Slavery is something that has occurred throughout human history and has come in different forms, from complete bondage and absolute rule, to simply being owned by another yet with varying amounts of freedom, but without pay for the work which is performed. The Old Testament details provisions for slavery, how certain slaves are to be treated, and the rights which slaves bore within the context of Israelite society.

In the Roman Empire of Paul’s time, a large portion of the population were bound under slavery and it was as common and accepted as the general paid-labor force is in the world today. The difference mostly centered on the amount of freedom offered to slaves. In coming to Christ, the individual slave may feel that his allegiances were now confused. He or she is bound to a master and yet they have committed to Christ. This might have brought about a level of concern or anxiety concerning their position.

His question as to their state when they called on Christ is to show them that there is no true complication in the matter. If they are slaves now as he writes and they were slaves when they we called, then there currently is no change in their state. Christ called them while they were in servitude and they were accepted by Him. And so, He understands the dilemma they feel which to Him is no dilemma at all. Because of this he continues with, “Do not be concerned about it…”

If Christ wasn’t worried about it, then they shouldn’t be either. The allegiance they have to Him is one that will not conflict with the allegiance they have with their own master. They are to remain obedient to their rightful owner and what he expects. A good example of this actually comes from the Old Testament. It is found in 2 Kings 5. A Syrian officer, Naaman, came to know and call on the God of Israel, but he also had allegiances which bound him to his master. This caused him a bit of anxiety as to what he should do when he had to accompany his master into the temple of Rimmon where his master would worship. He asked Elisha the prophet for pardon concerning this matter. The request and response are found in 2 Kings 5:18, 19 –

“‘Yet in this thing may the Lord pardon your servant: when my master goes into the temple of Rimmon to worship there, and he leans on my hand, and I bow down in the temple of Rimmon—when I bow down in the temple of Rimmon, may the Lord please pardon your servant in this thing.’ 19 Then he said to him, ‘Go in peace.’ So he departed from him a short distance.'”

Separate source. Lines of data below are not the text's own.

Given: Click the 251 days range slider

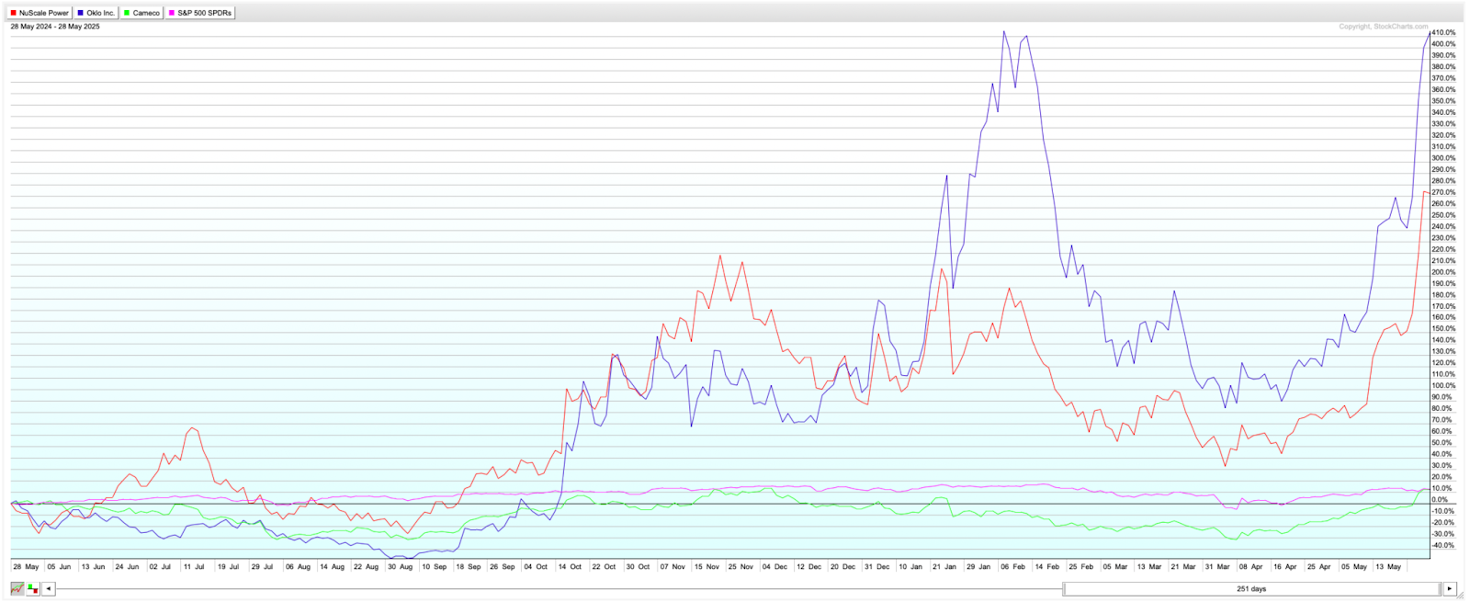Looking at the screenshot, I should coord(1251,588).
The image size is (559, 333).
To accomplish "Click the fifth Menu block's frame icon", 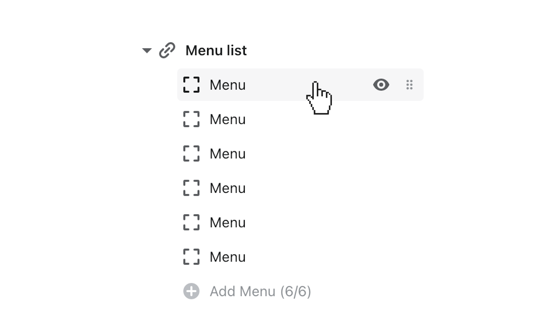I will (x=191, y=223).
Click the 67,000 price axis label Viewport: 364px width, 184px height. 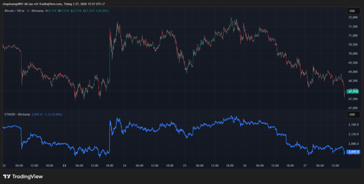click(353, 108)
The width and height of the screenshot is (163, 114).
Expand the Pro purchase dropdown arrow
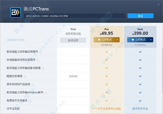(117, 40)
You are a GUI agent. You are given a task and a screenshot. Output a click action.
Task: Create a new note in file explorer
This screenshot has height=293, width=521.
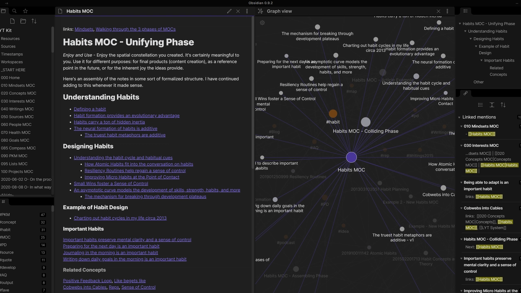tap(12, 21)
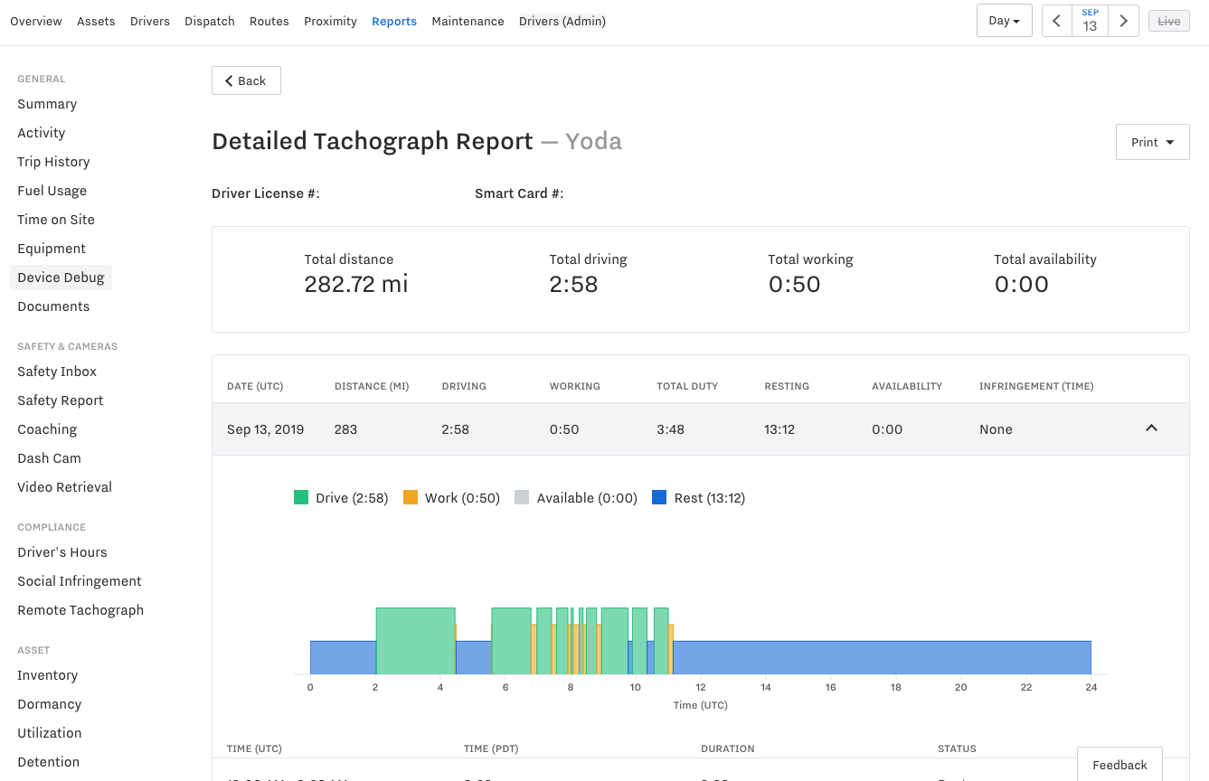Viewport: 1209px width, 781px height.
Task: Open Drivers (Admin) menu item
Action: tap(562, 21)
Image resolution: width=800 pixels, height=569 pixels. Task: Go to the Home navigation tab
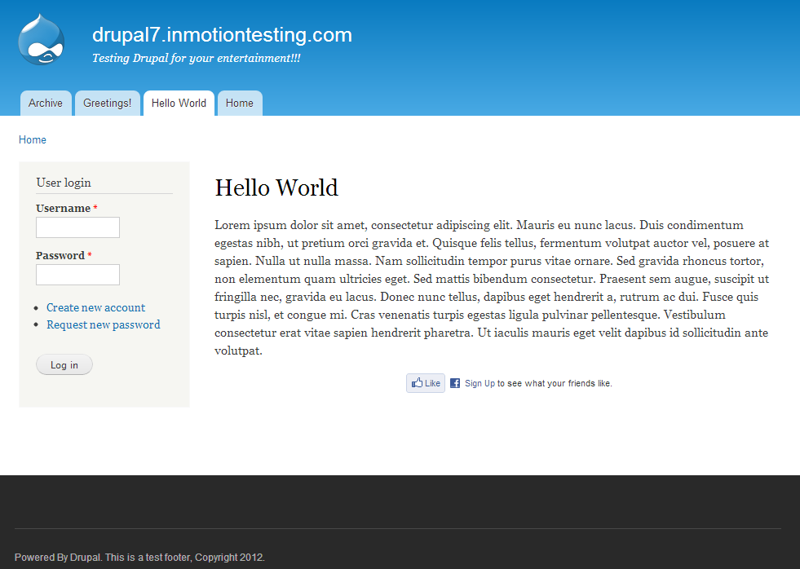pyautogui.click(x=240, y=104)
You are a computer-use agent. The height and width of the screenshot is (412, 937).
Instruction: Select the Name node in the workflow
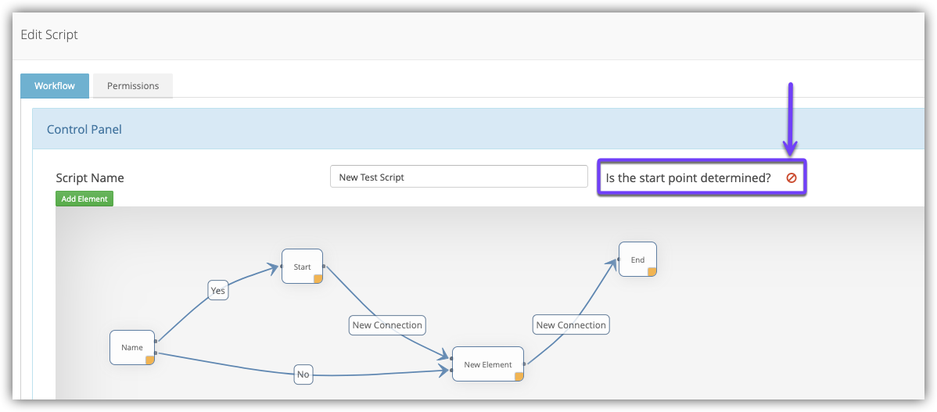(131, 347)
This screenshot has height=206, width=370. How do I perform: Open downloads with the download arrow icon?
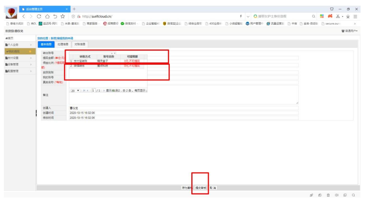click(349, 16)
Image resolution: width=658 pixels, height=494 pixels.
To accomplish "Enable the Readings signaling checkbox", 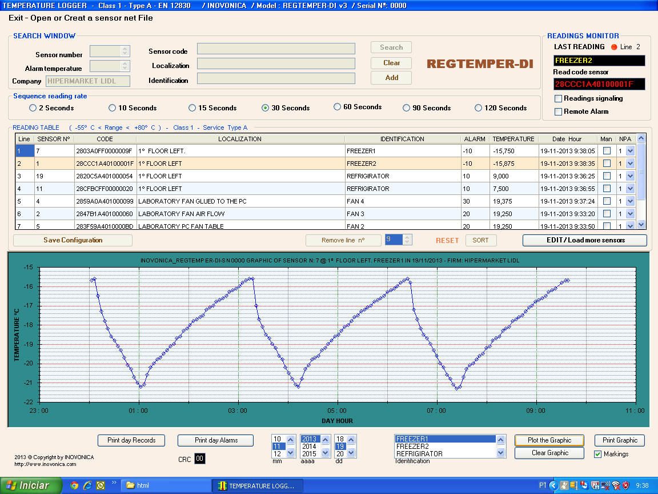I will (559, 98).
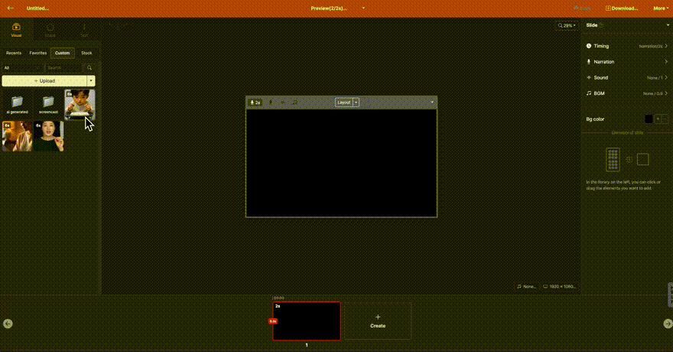Image resolution: width=673 pixels, height=352 pixels.
Task: Click the search magnifier icon in library
Action: pos(89,68)
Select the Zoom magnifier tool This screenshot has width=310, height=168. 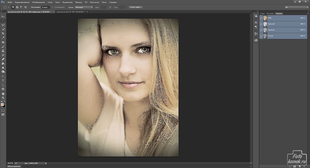pos(3,98)
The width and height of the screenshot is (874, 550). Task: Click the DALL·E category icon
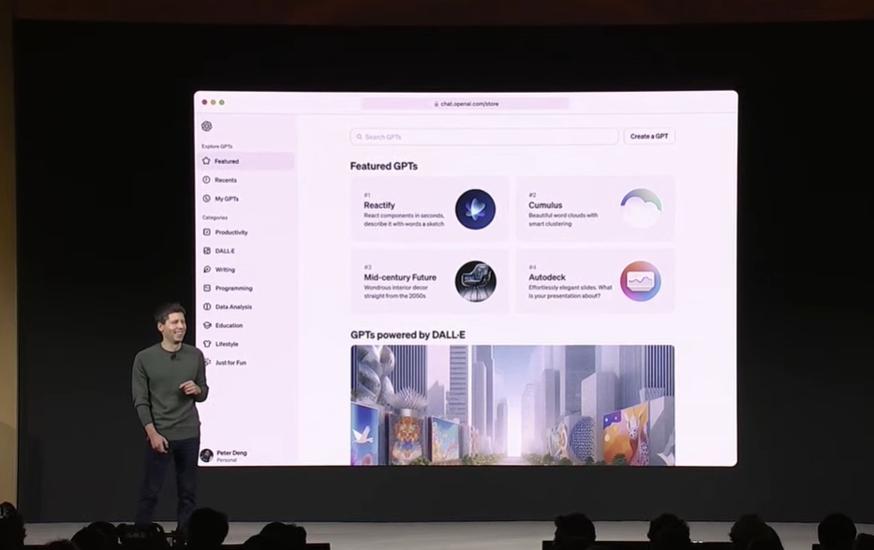click(x=207, y=251)
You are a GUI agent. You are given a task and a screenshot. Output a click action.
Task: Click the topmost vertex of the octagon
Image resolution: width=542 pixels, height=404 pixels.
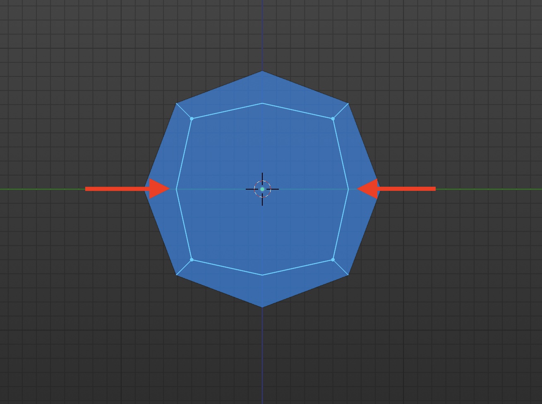coord(262,71)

Jesus is looking upon the hearts of his faithful and He understands the difficult position that they are in concerning worldly responsibilities. As He called us, so we may continue, but with a different heart and direction concerning Him. However, at the end of Paul’s words today, he gives this final thought, “…but if you can be made free, rather use it.” What he means is that if a slave can free himself, then there is nothing wrong with that.

In the Roman Empire, like in Israel, there were provisions for obtaining freedom. One could buy their freedom or earn it in various other ways. Paul told them that despite being called as a slave, nothing bound them to remain as slaves. But if they did remain as slaves, there was nothing wrong with that either. Today, this is comparable to changing jobs. If you were a lawyer when you were called, there is nothing wrong with changing one’s profession. The principle which is being laid down is one for peace and contentment in the state one is in, but not necessarily being firmly bound in that state.

Life application: There is nothing degrading in menial labor or even bondage. If the Lord calls you in such a state, then how can it be considered degrading? You have been given the highest honor in all the world. Whatever lowly position you think you’re in is only in your mind, not His. To Him, you are a member of His family and in a high and exalted position!

Oh Lord, at times I feel like the menial jobs I do are degrading and not worthy of notice, but then I remember that You called me just as I am. You weren’t at all concerned about the amount of money I make, about the dirty hands and face I have at the end of the day, nor the life which lacks flash and pomp that I live. Instead, You called me and set me next to You in the heavenly places. What higher honor is there? When I remember this, the jobs I do take on a new and wondrous light. Thank You for the work of my hands which You have established. Amen.